Preview of the results
Data show that upward social mobility does have an impact on trust and reciprocity. First, the upwardly mobile individuals trust left-behinds less than other left-behinds do. Surprisingly, we also show that upwardly mobile individuals are more reciprocal toward left-behinds than other left-behinds. This means that the decrease in trust is not due to a decrease in unconditional kindness. Moreover, our data suggest that the channel of beliefs does not explain this pattern. Our interpretation is that mobile individuals
are intrinsically more reluctant to let their fate in the hands of left-behinds. They anticipate a greater disutility in case left-behinds don't reciprocate their trust. In the wording of Bohnet et al. (2008) or Aimone and Houser (2012), mobile individuals are more averse to betrayal than non mobile individuals.
Second, while left-behinds show in-group favoritism and clearly discriminate against participants from the engineer school in terms of trustworthiness, we cannot reject the null hypothesis that mobile individuals are equally reciprocal toward engineers and left behinds. Then, upward mobility seems to decrease one's in-group favoritism.

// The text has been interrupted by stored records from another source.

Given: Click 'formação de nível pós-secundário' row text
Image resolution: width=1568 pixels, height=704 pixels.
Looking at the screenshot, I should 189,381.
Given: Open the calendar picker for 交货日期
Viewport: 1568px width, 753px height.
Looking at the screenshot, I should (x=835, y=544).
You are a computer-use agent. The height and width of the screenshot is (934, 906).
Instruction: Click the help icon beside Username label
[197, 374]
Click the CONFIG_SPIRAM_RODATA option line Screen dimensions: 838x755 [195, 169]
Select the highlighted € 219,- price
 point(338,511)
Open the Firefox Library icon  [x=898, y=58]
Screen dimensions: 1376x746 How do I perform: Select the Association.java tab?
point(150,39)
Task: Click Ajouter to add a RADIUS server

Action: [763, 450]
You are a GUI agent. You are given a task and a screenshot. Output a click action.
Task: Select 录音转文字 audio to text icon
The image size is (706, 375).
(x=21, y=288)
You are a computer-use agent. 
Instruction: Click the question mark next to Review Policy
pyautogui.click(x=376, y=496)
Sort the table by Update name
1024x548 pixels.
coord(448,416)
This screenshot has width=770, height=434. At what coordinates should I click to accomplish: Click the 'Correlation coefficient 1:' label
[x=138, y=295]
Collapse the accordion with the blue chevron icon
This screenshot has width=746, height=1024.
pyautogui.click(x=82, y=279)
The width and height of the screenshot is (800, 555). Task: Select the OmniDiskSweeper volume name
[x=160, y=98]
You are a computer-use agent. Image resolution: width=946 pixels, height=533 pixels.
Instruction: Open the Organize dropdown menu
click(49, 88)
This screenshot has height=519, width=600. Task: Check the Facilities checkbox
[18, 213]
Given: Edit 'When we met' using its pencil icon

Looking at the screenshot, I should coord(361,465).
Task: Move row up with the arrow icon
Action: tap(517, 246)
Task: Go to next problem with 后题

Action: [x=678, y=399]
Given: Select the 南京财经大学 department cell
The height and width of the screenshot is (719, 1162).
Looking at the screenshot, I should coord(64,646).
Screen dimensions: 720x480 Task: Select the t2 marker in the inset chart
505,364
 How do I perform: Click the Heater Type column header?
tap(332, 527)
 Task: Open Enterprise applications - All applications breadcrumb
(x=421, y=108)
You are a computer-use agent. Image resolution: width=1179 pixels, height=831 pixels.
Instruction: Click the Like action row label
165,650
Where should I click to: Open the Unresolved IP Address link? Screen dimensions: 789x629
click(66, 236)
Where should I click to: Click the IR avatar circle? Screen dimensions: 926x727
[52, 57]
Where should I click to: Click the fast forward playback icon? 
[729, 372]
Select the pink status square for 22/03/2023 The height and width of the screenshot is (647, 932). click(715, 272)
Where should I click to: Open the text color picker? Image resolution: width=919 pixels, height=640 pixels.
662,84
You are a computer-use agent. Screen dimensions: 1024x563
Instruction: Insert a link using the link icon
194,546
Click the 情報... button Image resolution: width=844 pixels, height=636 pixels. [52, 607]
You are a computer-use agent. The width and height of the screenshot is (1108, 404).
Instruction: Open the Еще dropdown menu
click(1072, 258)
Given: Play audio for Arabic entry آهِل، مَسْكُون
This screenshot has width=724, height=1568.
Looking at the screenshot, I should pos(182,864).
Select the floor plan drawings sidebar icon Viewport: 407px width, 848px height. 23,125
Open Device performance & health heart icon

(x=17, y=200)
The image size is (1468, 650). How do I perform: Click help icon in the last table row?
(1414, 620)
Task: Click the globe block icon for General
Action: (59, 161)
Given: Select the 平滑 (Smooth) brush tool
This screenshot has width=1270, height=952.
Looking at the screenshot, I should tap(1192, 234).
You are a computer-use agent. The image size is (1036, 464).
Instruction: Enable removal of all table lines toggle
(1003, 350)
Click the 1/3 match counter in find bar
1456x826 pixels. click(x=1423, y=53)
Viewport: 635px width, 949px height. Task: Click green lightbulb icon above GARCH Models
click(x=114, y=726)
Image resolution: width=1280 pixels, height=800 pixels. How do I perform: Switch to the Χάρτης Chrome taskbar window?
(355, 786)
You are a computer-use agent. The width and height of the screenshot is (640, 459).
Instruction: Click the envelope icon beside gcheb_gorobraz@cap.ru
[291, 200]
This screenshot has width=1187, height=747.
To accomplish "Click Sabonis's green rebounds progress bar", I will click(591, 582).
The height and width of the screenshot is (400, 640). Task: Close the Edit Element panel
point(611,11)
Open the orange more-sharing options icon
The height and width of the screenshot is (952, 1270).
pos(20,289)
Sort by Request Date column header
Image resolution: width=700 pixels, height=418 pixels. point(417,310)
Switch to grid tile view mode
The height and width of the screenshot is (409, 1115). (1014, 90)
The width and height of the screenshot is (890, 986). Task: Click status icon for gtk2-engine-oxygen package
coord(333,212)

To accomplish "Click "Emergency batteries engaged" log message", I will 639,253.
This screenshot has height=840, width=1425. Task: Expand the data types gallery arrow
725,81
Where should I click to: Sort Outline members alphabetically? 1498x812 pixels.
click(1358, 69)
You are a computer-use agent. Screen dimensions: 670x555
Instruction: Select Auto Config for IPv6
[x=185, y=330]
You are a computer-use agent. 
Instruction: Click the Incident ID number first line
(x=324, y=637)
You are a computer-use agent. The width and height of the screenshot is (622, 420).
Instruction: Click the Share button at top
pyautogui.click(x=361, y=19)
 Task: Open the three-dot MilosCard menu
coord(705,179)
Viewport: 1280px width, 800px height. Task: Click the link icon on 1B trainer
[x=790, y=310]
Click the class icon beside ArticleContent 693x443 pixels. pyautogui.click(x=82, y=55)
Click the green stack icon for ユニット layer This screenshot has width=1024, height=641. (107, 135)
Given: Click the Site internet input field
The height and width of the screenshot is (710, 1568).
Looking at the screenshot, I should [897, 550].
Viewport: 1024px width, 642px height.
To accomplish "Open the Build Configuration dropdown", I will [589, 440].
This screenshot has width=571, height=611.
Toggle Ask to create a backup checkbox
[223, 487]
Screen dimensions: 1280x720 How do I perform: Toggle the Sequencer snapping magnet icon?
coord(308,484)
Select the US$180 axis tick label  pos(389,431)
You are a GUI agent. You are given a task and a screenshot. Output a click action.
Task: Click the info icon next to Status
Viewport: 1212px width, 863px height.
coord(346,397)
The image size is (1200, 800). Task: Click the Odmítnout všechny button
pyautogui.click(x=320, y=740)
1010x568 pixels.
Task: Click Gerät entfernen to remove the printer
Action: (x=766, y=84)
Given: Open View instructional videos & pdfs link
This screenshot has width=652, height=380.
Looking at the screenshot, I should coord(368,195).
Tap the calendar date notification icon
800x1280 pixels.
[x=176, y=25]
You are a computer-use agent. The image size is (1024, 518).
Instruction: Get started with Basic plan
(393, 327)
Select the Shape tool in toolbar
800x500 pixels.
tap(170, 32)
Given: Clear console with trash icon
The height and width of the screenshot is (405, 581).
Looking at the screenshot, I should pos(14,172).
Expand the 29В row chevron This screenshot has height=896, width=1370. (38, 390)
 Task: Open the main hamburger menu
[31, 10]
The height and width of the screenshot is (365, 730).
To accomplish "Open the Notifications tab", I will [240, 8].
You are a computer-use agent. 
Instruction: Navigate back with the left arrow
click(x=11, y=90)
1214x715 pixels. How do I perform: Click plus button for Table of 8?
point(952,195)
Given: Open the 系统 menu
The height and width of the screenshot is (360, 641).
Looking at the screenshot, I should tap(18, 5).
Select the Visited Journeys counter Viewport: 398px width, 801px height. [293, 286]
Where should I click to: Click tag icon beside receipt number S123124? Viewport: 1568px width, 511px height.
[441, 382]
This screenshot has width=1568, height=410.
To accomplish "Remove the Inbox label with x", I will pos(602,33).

On the other hand, our data shows that the left-behinds do not behave toward upwardly mobile individuals differently than they do toward other left-behinds. Nevertheless, engineers tend to trust upwardly mobile individuals less than they trust left behinds. The channel of beliefs doesn't explain this pattern, so that we argue that unconditional trust is affected : for a given level of expected reciprocity, engineers want to transfer less to upwardly mobile individuals than to left behinds. This is surprising because one could expect that expert engineers would feel closer to mobile individuals than to left behinds and then trust them more. This pattern can be understood in the
framework of social identity theory (Akerlof and Kranton, 2000) : it predicts that people who depict traits that are untypical from their group expose themselves to sanctions.